本文:
-=-=-=-=-

事業再生コンサルタント・吉田猫次郎の旧ブログです。恥ずかしいけど残しておきます。2021年からは別の場所に移転しました。

 

ささやかなことでいいから「達成感」を感じること!


Category: 借金苦による自殺問題   Tags: ---
久しぶりに借金自殺問題のカテゴリーで書きます。

震災後は借金苦で死にたいという相談がめっきり減りました。明らかに激減したと感じます。

以前、どこかのニュースで「3月の自殺者、2割減~震災の影響か?」という記事を読んだことがあります。4月以降の統計は未だどのニュースでも見かけませんが、もしかしたら、これは私の仮説に過ぎませんが、震災によって生存本能のスイッチが入り、逆境にもめげずに生き残ろうという意識が芽生えた人が(以前と比較して)増えてきたのかもしれませんね・・・?

そういえば、これと無関係でないかもしれませんが、「震災後に結婚したいカップルが急増」といった記事も随分よく見かけます。また、私の知人で「ひきこもり」問題を抱えた親のNPOに属している人がいますが、彼いわく、「ひきこもっていた子が、震災を境に、積極的に外へ出るようになった。そういう話が周囲でかなり増えた」と言っていました。

どうやら、人間は自分の意思だけでない、何か大いなる自然の力によって動かされているのかもしれませんね。


さて本題です。

今でも、借金苦や倒産危機で「死にたい」と漏らす人からの相談は、少なくありません。

-=-=-=-=-

記録データ:
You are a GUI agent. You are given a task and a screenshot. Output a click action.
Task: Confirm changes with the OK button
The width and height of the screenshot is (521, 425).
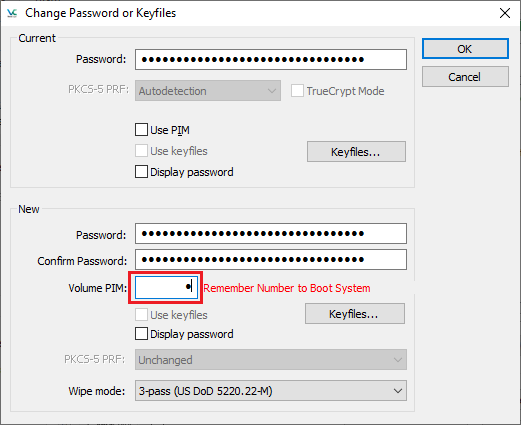point(465,49)
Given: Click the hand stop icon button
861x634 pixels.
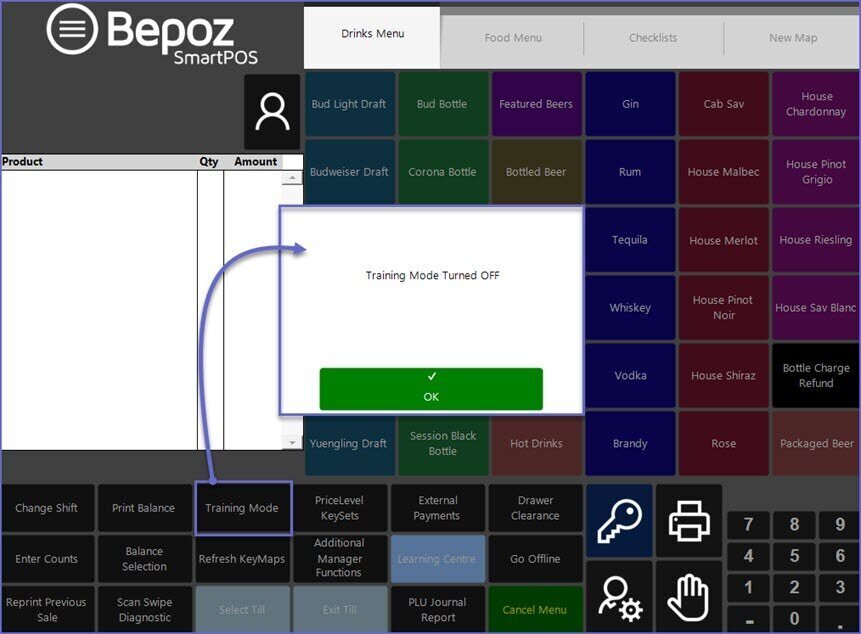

-=-=-=-=-

課題: 上のブログ記事で「」に入っている言葉を、出てくる順にすべて書き出してください。

解答:
・達成感
・3月の自殺者、2割減~震災の影響か?
・震災後に結婚したいカップルが急増
・ひきこもり
・ひきこもっていた子が、震災を境に、積極的に外へ出るようになった。そういう話が周囲でかなり増えた
・死にたい